**EJERCICIO 1**
Copia tal cual un pasaje del texto sobre el abuelo Juan. Empieza en las palabras que contienen "Sólo hay un" y para justo después de "el primer resquicio.".
**EJERCICIO 2**
Responde, según el texto sobre el abuelo Juan:
(a) ¿En qué lugar corre una brisilla inédita?
(b) ¿Cuántos nietos tiene el abuelo?
(c) ¿Qué guarda el abuelo como un tesoro?
**EJERCICIO 3**
Enumera todo lo que, según el texto sobre el abuelo Juan, quien narra dice oler por San Juan.

**FRAGMENTO DEL TEXTO**

━━━

La única hoguera que salto en San Juan es a mi abuelo Juan, el tótem de las mejores horas del verano, que arde sin humo. Sentada a su lado, la familia se toma las uvas del calor, en Montoro corre una brisilla inédita hasta ese momento y él inaugura y clausura el verano preguntando si ya es hora de irse a dormir.
Abomina las formalidades, amasándose la leyenda de viejo libre, canalla y un poco esaborío, prácticamente el paraíso de la tercera edad. No obedecer a tus hijos cuando pasas los 80 debería recogerlo la Constitución. Ya me gustaría abanicarme la mala educación y la ironía cuando no me queden dientes. Las camas de hospital, los pañales, las miradas perdidas son un tópico repetidísimo en las últimas líneas que él va apartando. Hay hombres conscientes de que a ellos no les va a pasar determinadas cosas.
Este abuelo, el último abuelo, Juan, prefiere mirar a los nietos como si fuésemos un accidente, seis cachorros que llegaron de casualidad a su mundo de bestias y campos y ya se han hecho demasiado grandes. Algo de filosofía materialista hay en dolerse las propinas como si se le cayeran las uñas: el dinero es su reserva de vino; los hijos de sus hijos, una construcción que quizá no exista.
Guarda el fino de Gracia custodiando un tesoro, la recompensa que se ha dado por la infancia que pasó arando, hablándole en voz baja al trigo, subido a esos mulos infectos que le abrieron la cabeza. Trabajar nunca fue una obligación, al contrario, lo tenía escrito en las yemas, venía tatuado sobre los primeros pasos, era natural: no había otra opción. Por eso los callos, las durezas en las manos dobladas por las ramas de los olivos que le sobrevivirán, nuestra herencia que viene de los siglos, su legado que deja para los siglos, cumpliendo -se supone- con el mito de los nietos.
Sólo hay un verano definitivo en todo el verano: a finales de julio ya llega el olor del Otoño. Siento el cosquilleo de siempre por San Juan, huelo las piscinas, los partidos de tenis, los helados en el parque. El pasado flota pegado a la fecha que mantiene en pie Juan, casi centenario, buscándose en los bolsillos las razones de la longevidad. Tiene la sensación de haber fallado después de hacer lo posible por morirse antes. Empieza a creerse invencible. Gana con resignación, dejando abierto el primer resquicio.
El sábado, adelantada la cita, volví al lugar de todos los años, a empezar y acabar el verano. La hoguera arde igual. Cada 24 de junio está en el mismo sitio, preguntándose qué hizo mal, por qué nos ve las caras de nuevo. Lo llevé a casa. Conducía su coche. Al aparcar, dos semanas antes de cumplir los 30, me puso la mano en el muslo. “Gracias”, dijo, casi arrepintiéndose, su única concesión desde que nos conocemos. La investidura fue rápida. Supongo que ya soy un adulto.

━━━

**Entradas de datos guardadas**

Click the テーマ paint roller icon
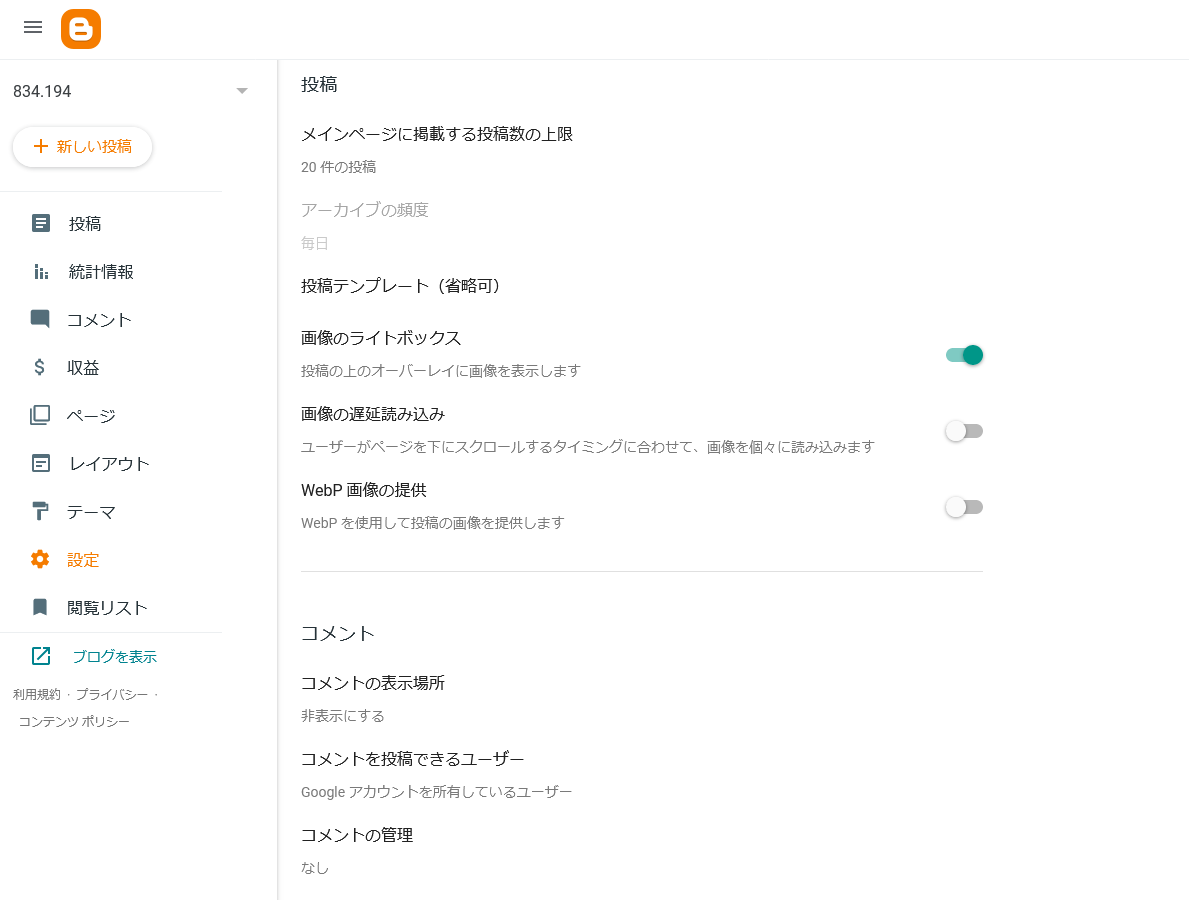1189x900 pixels. (40, 511)
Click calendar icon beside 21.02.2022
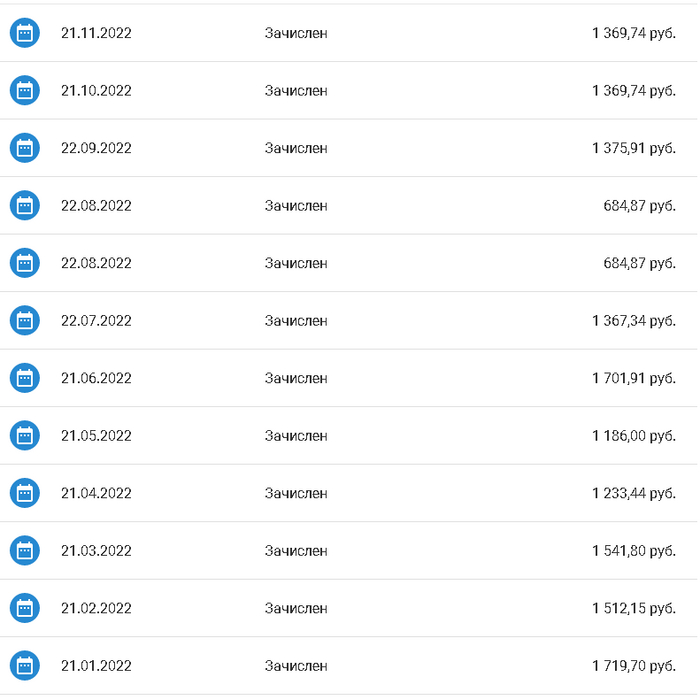Image resolution: width=700 pixels, height=700 pixels. coord(25,608)
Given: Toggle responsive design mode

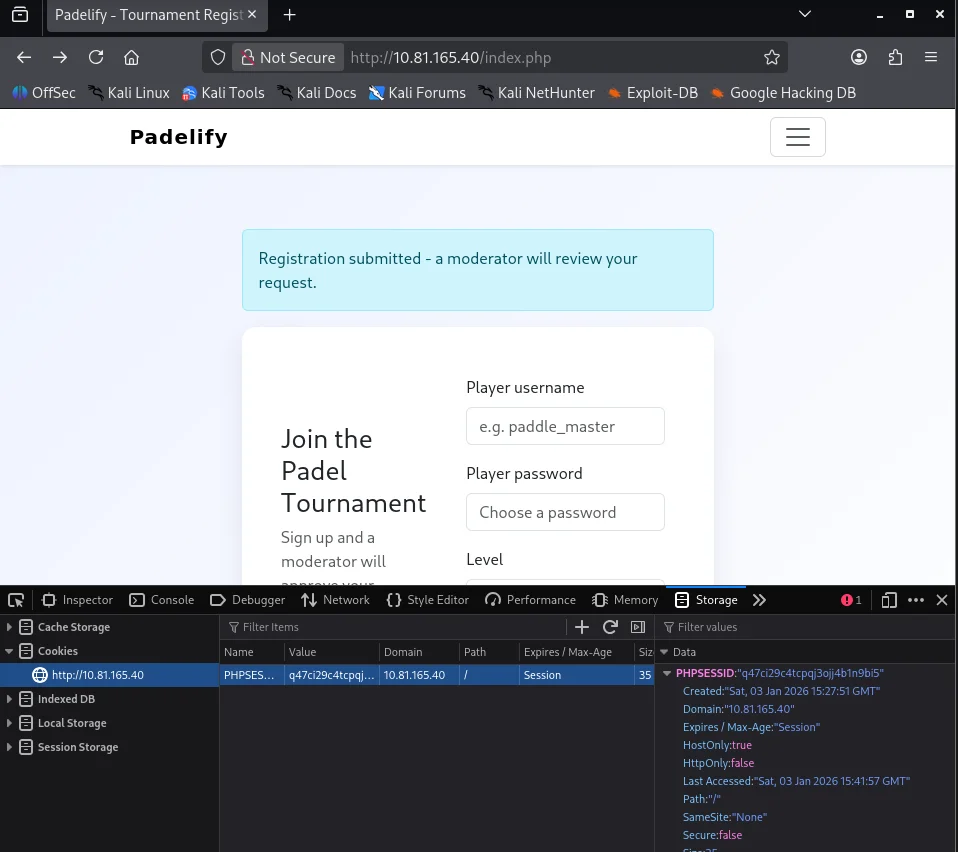Looking at the screenshot, I should tap(888, 600).
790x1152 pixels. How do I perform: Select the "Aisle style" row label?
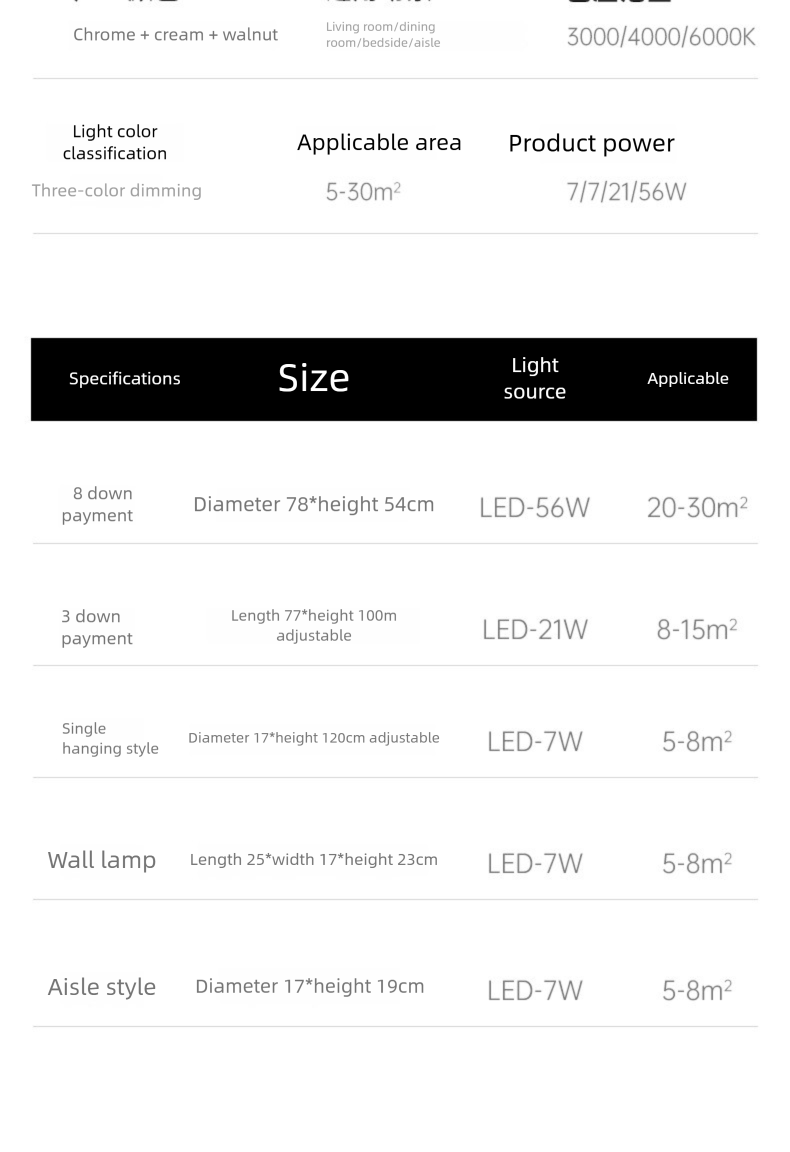click(102, 987)
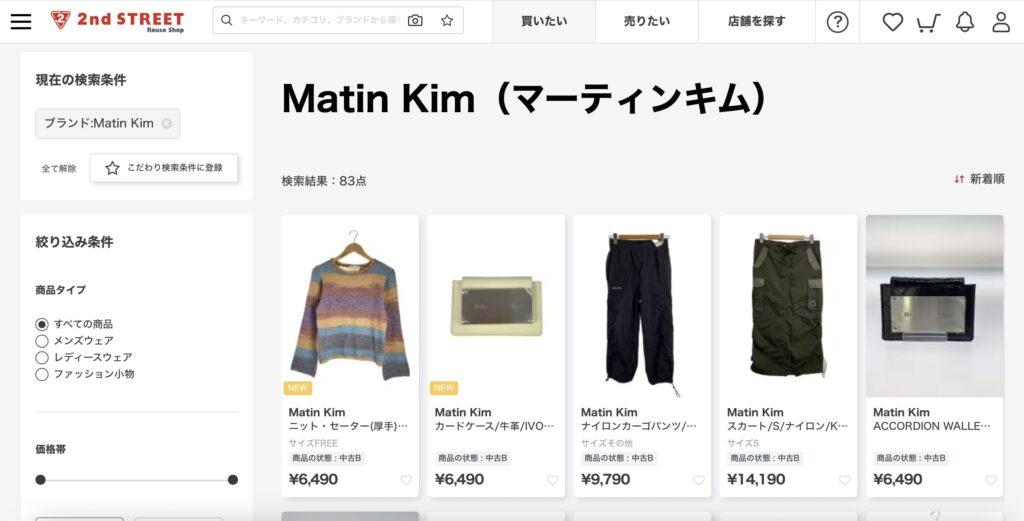This screenshot has width=1024, height=521.
Task: Click the star icon in search bar
Action: pos(447,20)
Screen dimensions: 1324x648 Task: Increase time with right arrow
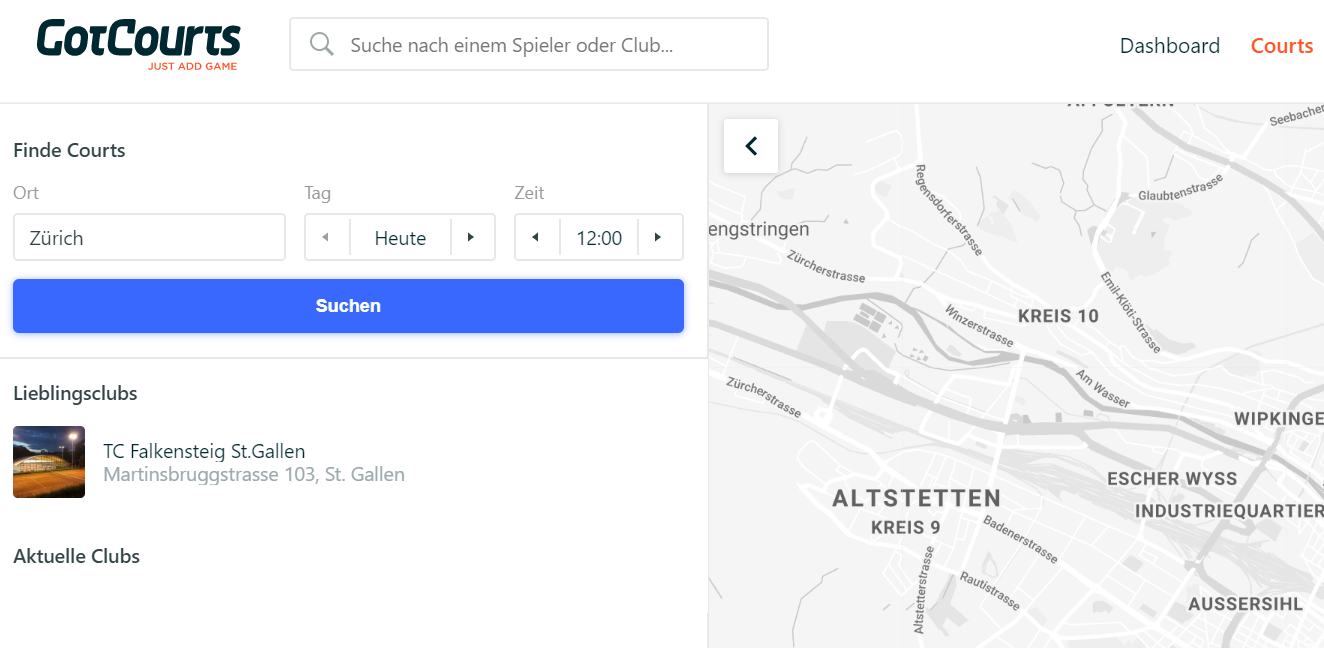tap(659, 238)
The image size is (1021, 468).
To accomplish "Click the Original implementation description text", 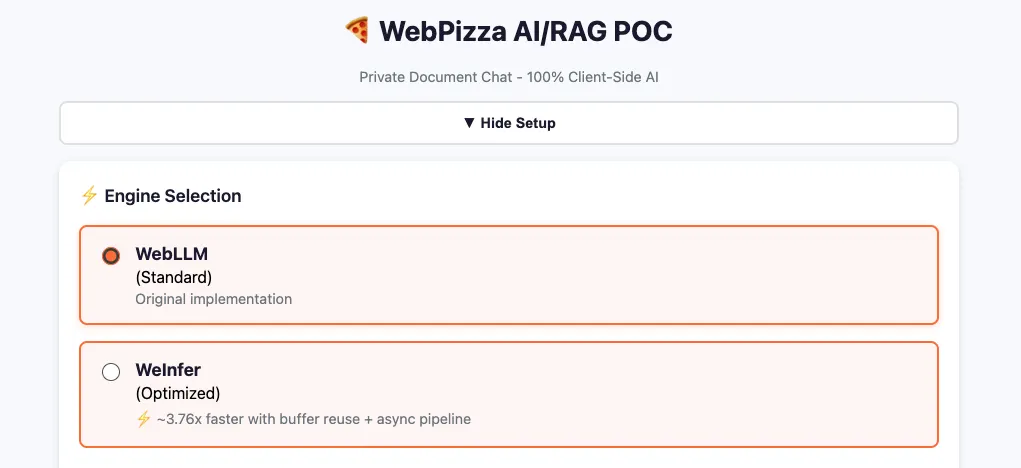I will click(214, 298).
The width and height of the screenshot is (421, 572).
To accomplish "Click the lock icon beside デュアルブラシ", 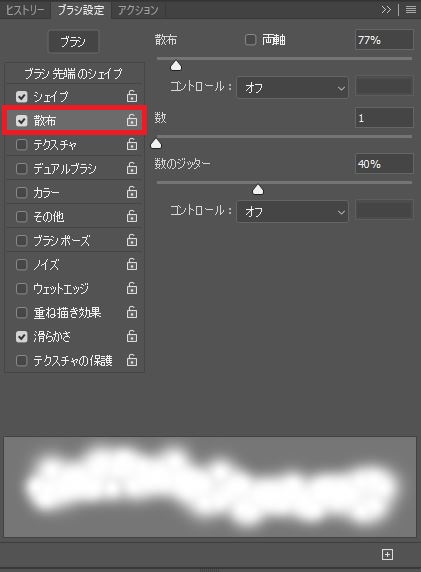I will [x=132, y=168].
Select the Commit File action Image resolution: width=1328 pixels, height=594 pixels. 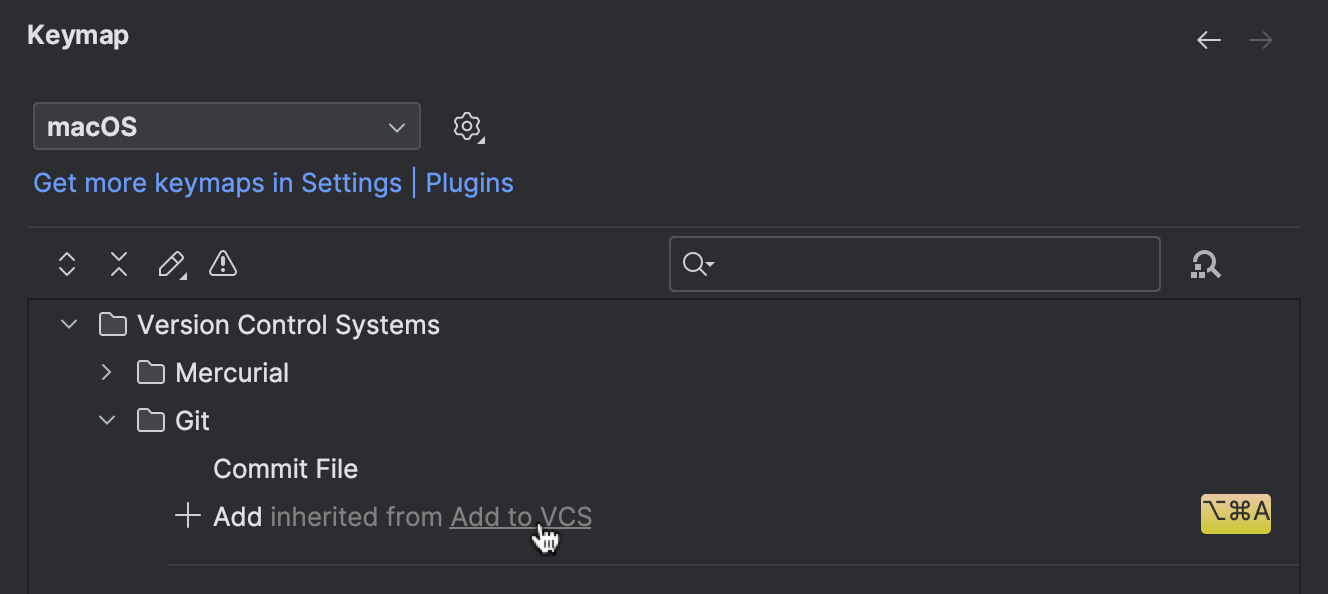click(x=285, y=468)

━━━

**RESPUESTA 1**
Sólo hay un verano definitivo en todo el verano: a finales de julio ya llega el olor del Otoño. Siento el cosquilleo de siempre por San Juan, huelo las piscinas, los partidos de tenis, los helados en el parque. El pasado flota pegado a la fecha que mantiene en pie Juan, casi centenario, buscándose en los bolsillos las razones de la longevidad. Tiene la sensación de haber fallado después de hacer lo posible por morirse antes. Empieza a creerse invencible. Gana con resignación, dejando abierto el primer resquicio.

**RESPUESTA 2**
(a) En Montoro.
(b) Seis.
(c) El fino de Gracia.

**RESPUESTA 3**
Las piscinas, los partidos de tenis y los helados en el parque.